GOAL OF THE EXERCISE
Write the data out again exactly and in full.

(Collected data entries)
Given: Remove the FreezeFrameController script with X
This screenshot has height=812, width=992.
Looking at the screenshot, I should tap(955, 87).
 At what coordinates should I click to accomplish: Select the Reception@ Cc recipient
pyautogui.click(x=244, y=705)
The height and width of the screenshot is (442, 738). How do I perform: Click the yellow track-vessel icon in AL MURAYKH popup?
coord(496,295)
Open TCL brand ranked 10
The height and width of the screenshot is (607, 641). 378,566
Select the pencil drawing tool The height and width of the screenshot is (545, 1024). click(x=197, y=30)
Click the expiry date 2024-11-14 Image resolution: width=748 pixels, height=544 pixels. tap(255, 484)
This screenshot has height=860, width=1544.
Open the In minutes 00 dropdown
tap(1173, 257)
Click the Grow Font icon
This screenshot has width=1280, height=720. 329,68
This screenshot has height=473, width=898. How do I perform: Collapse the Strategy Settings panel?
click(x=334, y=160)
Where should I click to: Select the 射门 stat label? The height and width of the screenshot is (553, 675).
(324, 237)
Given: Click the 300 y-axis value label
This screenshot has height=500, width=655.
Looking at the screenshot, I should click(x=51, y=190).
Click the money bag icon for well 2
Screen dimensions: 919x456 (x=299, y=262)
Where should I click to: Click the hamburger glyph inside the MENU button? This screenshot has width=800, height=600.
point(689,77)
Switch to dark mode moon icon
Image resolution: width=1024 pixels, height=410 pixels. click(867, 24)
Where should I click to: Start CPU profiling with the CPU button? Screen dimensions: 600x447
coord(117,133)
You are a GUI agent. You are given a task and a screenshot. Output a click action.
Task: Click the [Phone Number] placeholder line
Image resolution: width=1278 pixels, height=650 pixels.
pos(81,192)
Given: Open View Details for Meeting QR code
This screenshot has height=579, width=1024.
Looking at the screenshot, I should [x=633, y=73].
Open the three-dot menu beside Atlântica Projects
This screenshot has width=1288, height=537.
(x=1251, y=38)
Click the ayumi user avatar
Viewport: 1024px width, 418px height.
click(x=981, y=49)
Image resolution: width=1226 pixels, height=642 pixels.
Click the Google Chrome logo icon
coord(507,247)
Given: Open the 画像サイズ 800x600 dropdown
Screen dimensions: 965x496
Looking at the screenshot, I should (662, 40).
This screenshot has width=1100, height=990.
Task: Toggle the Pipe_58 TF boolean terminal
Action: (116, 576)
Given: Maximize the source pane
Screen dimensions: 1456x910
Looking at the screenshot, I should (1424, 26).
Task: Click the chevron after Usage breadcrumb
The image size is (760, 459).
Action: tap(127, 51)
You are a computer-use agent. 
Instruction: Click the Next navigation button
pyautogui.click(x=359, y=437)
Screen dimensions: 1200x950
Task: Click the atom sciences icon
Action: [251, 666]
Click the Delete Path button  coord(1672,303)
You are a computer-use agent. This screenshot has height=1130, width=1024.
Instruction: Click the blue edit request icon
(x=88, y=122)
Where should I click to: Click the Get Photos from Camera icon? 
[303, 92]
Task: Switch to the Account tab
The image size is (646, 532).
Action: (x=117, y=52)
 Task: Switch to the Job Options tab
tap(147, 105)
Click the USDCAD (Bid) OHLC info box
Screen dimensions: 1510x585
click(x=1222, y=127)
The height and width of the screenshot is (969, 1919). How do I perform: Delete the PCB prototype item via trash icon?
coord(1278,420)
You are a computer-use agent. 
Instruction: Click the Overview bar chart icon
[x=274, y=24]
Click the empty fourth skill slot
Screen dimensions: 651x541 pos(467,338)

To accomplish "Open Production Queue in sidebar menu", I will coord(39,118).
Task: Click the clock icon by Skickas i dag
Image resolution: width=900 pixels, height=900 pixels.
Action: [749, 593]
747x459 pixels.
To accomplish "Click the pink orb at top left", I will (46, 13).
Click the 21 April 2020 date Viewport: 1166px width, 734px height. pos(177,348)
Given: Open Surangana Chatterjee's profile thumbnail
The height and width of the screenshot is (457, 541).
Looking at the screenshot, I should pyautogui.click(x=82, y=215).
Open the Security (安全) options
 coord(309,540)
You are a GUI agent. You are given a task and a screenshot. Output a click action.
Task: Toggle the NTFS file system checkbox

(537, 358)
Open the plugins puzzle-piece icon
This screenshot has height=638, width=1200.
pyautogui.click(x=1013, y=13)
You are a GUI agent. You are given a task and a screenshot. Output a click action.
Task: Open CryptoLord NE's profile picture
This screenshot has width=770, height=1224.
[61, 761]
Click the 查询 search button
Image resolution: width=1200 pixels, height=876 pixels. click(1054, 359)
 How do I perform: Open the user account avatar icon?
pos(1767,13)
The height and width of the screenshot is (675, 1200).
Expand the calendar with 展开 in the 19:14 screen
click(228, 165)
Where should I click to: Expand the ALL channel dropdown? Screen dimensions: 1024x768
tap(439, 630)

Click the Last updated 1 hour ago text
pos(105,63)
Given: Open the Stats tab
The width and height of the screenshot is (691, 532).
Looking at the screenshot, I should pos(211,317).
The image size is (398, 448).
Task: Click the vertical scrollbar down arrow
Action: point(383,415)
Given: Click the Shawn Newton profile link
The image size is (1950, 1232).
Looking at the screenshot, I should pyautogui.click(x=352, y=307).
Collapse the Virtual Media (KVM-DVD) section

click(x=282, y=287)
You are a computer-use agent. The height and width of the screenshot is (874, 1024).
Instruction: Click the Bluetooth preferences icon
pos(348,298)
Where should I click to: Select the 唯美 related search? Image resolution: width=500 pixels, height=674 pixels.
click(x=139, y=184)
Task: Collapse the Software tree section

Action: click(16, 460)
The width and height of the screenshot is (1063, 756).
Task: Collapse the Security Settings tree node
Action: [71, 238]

ANSWER TO THE PROBLEM
Given: Remove the FreezeFrameController script with X
This screenshot has height=812, width=992.
Looking at the screenshot, I should tap(955, 87).
 At what coordinates should I click to accomplish: Select the Reception@ Cc recipient
pyautogui.click(x=244, y=705)
The height and width of the screenshot is (442, 738). How do I perform: Click the yellow track-vessel icon in AL MURAYKH popup?
coord(496,295)
Open TCL brand ranked 10
The height and width of the screenshot is (607, 641). 378,566
Select the pencil drawing tool The height and width of the screenshot is (545, 1024). click(x=197, y=30)
Click the expiry date 2024-11-14 Image resolution: width=748 pixels, height=544 pixels. tap(255, 484)
This screenshot has height=860, width=1544.
Open the In minutes 00 dropdown
tap(1173, 257)
Click the Grow Font icon
This screenshot has width=1280, height=720. 329,68
This screenshot has height=473, width=898. How do I perform: Collapse the Strategy Settings panel?
click(x=334, y=160)
Where should I click to: Select the 射门 stat label? The height and width of the screenshot is (553, 675).
(324, 237)
Given: Click the 300 y-axis value label
This screenshot has height=500, width=655.
Looking at the screenshot, I should click(x=51, y=190).
Click the money bag icon for well 2
Screen dimensions: 919x456 (x=299, y=262)
Where should I click to: Click the hamburger glyph inside the MENU button? This screenshot has width=800, height=600.
point(689,77)
Switch to dark mode moon icon
Image resolution: width=1024 pixels, height=410 pixels. click(867, 24)
Where should I click to: Start CPU profiling with the CPU button? Screen dimensions: 600x447
coord(117,133)
You are a GUI agent. You are given a task and a screenshot. Output a click action.
Task: Click the [Phone Number] placeholder line
Image resolution: width=1278 pixels, height=650 pixels.
pos(81,192)
Given: Open View Details for Meeting QR code
This screenshot has height=579, width=1024.
Looking at the screenshot, I should [x=633, y=73].
Open the three-dot menu beside Atlântica Projects
This screenshot has width=1288, height=537.
(x=1251, y=38)
Click the ayumi user avatar
Viewport: 1024px width, 418px height.
click(x=981, y=49)
Image resolution: width=1226 pixels, height=642 pixels.
Click the Google Chrome logo icon
coord(507,247)
Given: Open the 画像サイズ 800x600 dropdown
Screen dimensions: 965x496
Looking at the screenshot, I should (662, 40).
This screenshot has width=1100, height=990.
Task: Toggle the Pipe_58 TF boolean terminal
Action: (116, 576)
Given: Maximize the source pane
Screen dimensions: 1456x910
Looking at the screenshot, I should (1424, 26).
Task: Click the chevron after Usage breadcrumb
The image size is (760, 459).
Action: tap(127, 51)
You are a computer-use agent. 
Instruction: Click the Next navigation button
pyautogui.click(x=359, y=437)
Screen dimensions: 1200x950
Task: Click the atom sciences icon
Action: [251, 666]
Click the Delete Path button  coord(1672,303)
You are a computer-use agent. This screenshot has height=1130, width=1024.
Instruction: Click the blue edit request icon
(x=88, y=122)
Where should I click to: Click the Get Photos from Camera icon? 
[303, 92]
Task: Switch to the Account tab
The image size is (646, 532).
Action: (x=117, y=52)
 Task: Switch to the Job Options tab
tap(147, 105)
Click the USDCAD (Bid) OHLC info box
Screen dimensions: 1510x585
click(x=1222, y=127)
The height and width of the screenshot is (969, 1919). How do I perform: Delete the PCB prototype item via trash icon?
coord(1278,420)
You are a computer-use agent. 
Instruction: Click the Overview bar chart icon
[x=274, y=24]
Click the empty fourth skill slot
Screen dimensions: 651x541 pos(467,338)

To accomplish "Open Production Queue in sidebar menu", I will coord(39,118).
Task: Click the clock icon by Skickas i dag
Image resolution: width=900 pixels, height=900 pixels.
Action: [749, 593]
747x459 pixels.
To accomplish "Click the pink orb at top left", I will (46, 13).
Click the 21 April 2020 date Viewport: 1166px width, 734px height. pos(177,348)
Given: Open Surangana Chatterjee's profile thumbnail
The height and width of the screenshot is (457, 541).
Looking at the screenshot, I should pyautogui.click(x=82, y=215).
Open the Security (安全) options
 coord(309,540)
You are a GUI agent. You are given a task and a screenshot. Output a click action.
Task: Toggle the NTFS file system checkbox

(537, 358)
Open the plugins puzzle-piece icon
This screenshot has height=638, width=1200.
pyautogui.click(x=1013, y=13)
You are a GUI agent. You are given a task and a screenshot. Output a click action.
Task: Open CryptoLord NE's profile picture
This screenshot has width=770, height=1224.
[61, 761]
Click the 查询 search button
Image resolution: width=1200 pixels, height=876 pixels. click(1054, 359)
 How do I perform: Open the user account avatar icon?
pos(1767,13)
The height and width of the screenshot is (675, 1200).
Expand the calendar with 展开 in the 19:14 screen
click(228, 165)
Where should I click to: Expand the ALL channel dropdown? Screen dimensions: 1024x768
tap(439, 630)

Click the Last updated 1 hour ago text
pos(105,63)
Given: Open the Stats tab
The width and height of the screenshot is (691, 532).
Looking at the screenshot, I should pos(211,317).
The image size is (398, 448).
Task: Click the vertical scrollbar down arrow
Action: point(383,415)
Given: Click the Shawn Newton profile link
The image size is (1950, 1232).
Looking at the screenshot, I should pyautogui.click(x=352, y=307).
Collapse the Virtual Media (KVM-DVD) section

click(x=282, y=287)
You are a computer-use agent. The height and width of the screenshot is (874, 1024).
Instruction: Click the Bluetooth preferences icon
pos(348,298)
Where should I click to: Select the 唯美 related search? Image resolution: width=500 pixels, height=674 pixels.
click(x=139, y=184)
Task: Collapse the Software tree section

Action: click(16, 460)
The width and height of the screenshot is (1063, 756).
Task: Collapse the Security Settings tree node
Action: [71, 238]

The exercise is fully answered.